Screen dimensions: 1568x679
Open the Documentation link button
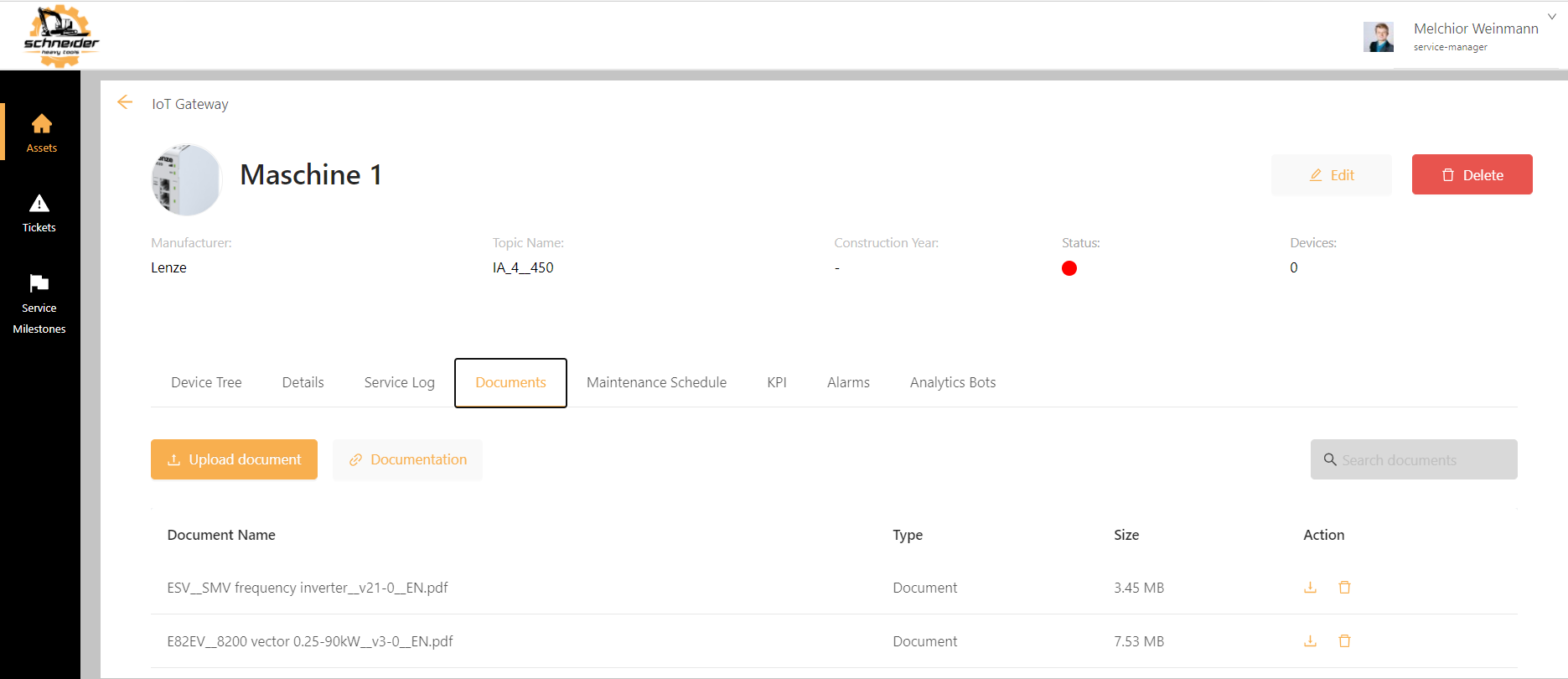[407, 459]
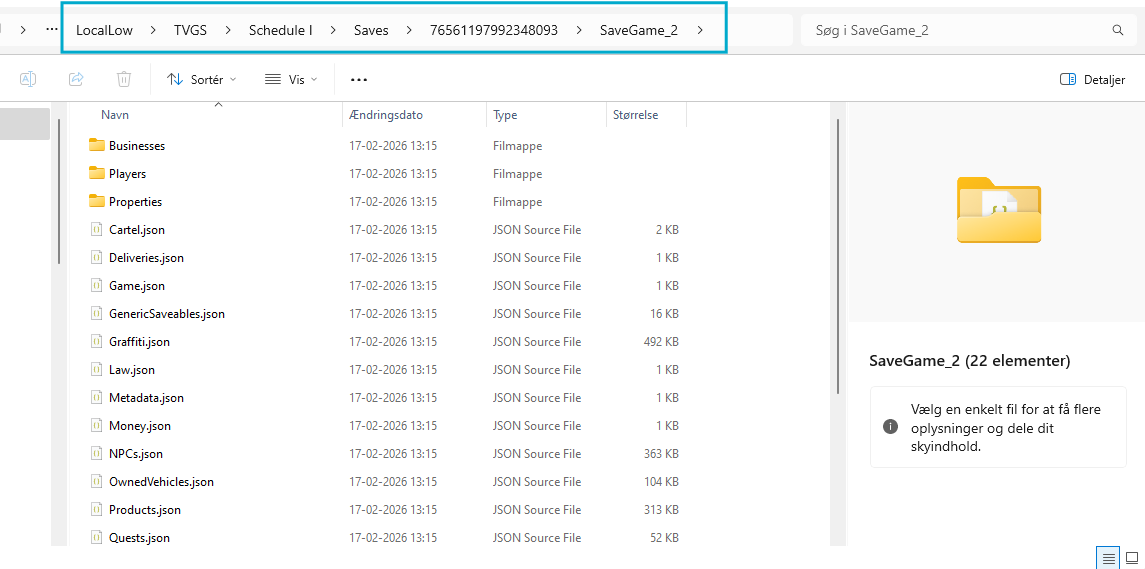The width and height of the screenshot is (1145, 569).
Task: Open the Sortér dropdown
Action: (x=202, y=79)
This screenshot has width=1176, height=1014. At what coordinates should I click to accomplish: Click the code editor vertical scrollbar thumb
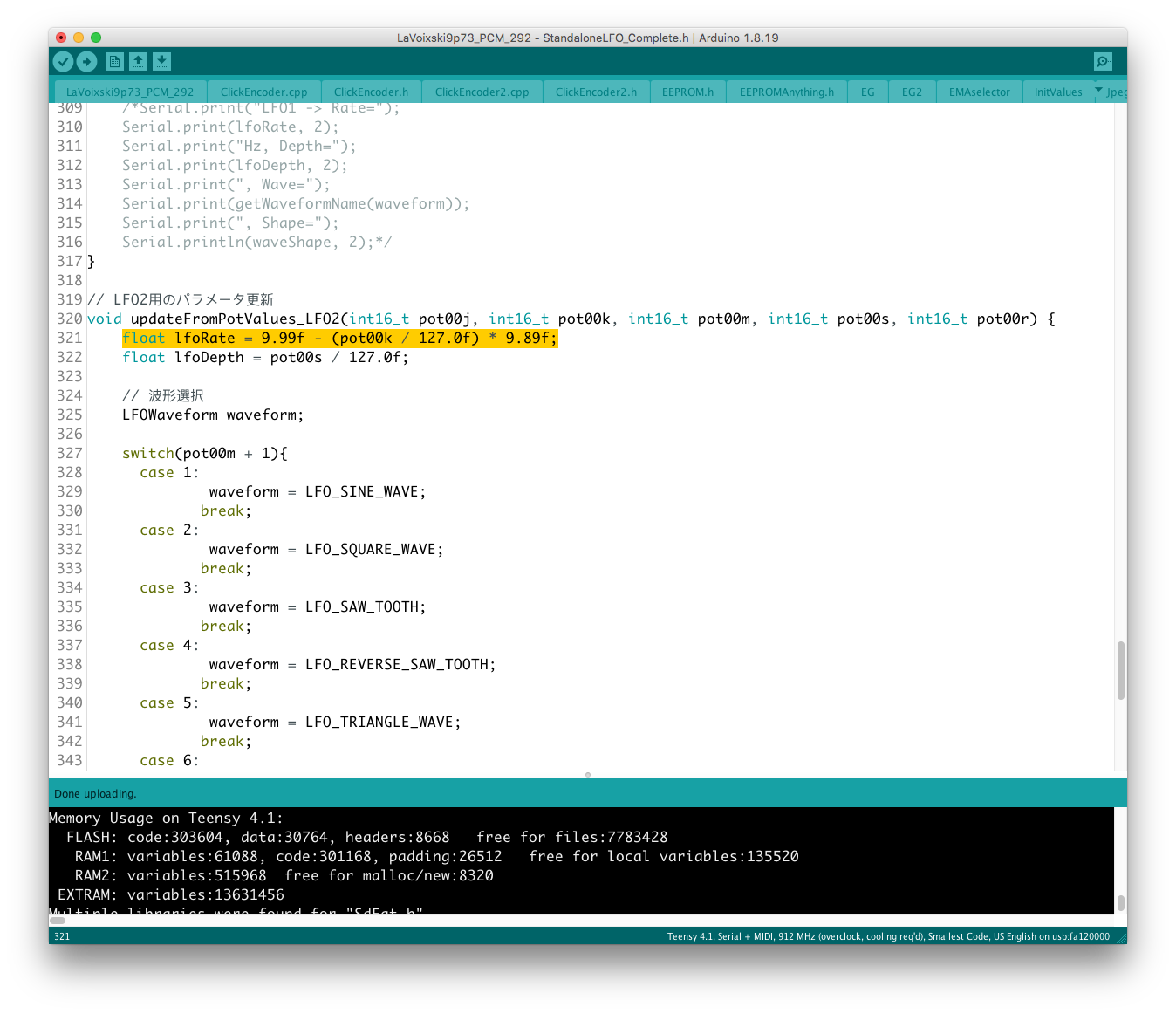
|---|
Task brief
Reproduce the listing word for word. Do not carry over the pictures.

Solution below
Screen dimensions: 1568x679
Open the Documentation link button
[407, 459]
The width and height of the screenshot is (1145, 569).
Task: Open the Sortér dropdown
Action: (x=202, y=79)
This screenshot has width=1176, height=1014. At what coordinates should I click to accomplish: Click the code editor vertical scrollbar thumb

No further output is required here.